■ Work to do:
[1] Using the Vim commands excerpt, answer yes or no for each statement and quote the words from the excerpt that decide it. (a) The :g command runs a command on every line that matches a pattern. (b) The command :v/keep/d deletes every line that contains "keep". (c) Captured groups are referred to with \1, \2, and so on.
[2] Repeat word for word the part of the Vim commands excerpt starting at "Jumping Between Locations" and ending at "forward (newer position)".

■ Selected extract:

—————

Capture groups and backreferences
#

Use \( and \) to capture, \1, \2, etc. to reference:

" Wrap each word in quotes
:%s/\(\w\+\)/"\1"/g

" Swap first and last name
:%s/\(\w\+\) \(\w\+\)/\2 \1/g

The Global Command
#

:g executes a command on every line matching a pattern:

" Delete all lines containing "debug"
:g/debug/d

" Delete all blank lines
:g/^$/d

" Move all TODO comments to end of file
:g/TODO/m$

" Indent all lines containing "return"
:g/return/>

The inverse — act on lines that don’t match:

" Delete all lines NOT containing "keep"
:v/keep/d
" equivalent to
:g!/keep/d

Jumping Between Locations
#

Jump list
#

Vim tracks where you’ve been. Navigate your history:

KeyAction
Ctrl-oJump back (older position)
Ctrl-iJump forward (newer position)

—————

■ Data segment:
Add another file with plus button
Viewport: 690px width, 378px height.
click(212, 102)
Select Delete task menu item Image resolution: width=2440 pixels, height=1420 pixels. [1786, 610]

—————

■ Answers:
[1]
(a) Yes: ":g executes a command on every line matching a pattern"
(b) No: "Delete all lines NOT containing "keep""
(c) Yes: "Use \( and \) to capture, \1, \2, etc. to reference"

[2]
Jumping Between Locations
#

Jump list
#

Vim tracks where you’ve been. Navigate your history:

KeyAction
Ctrl-oJump back (older position)
Ctrl-iJump forward (newer position)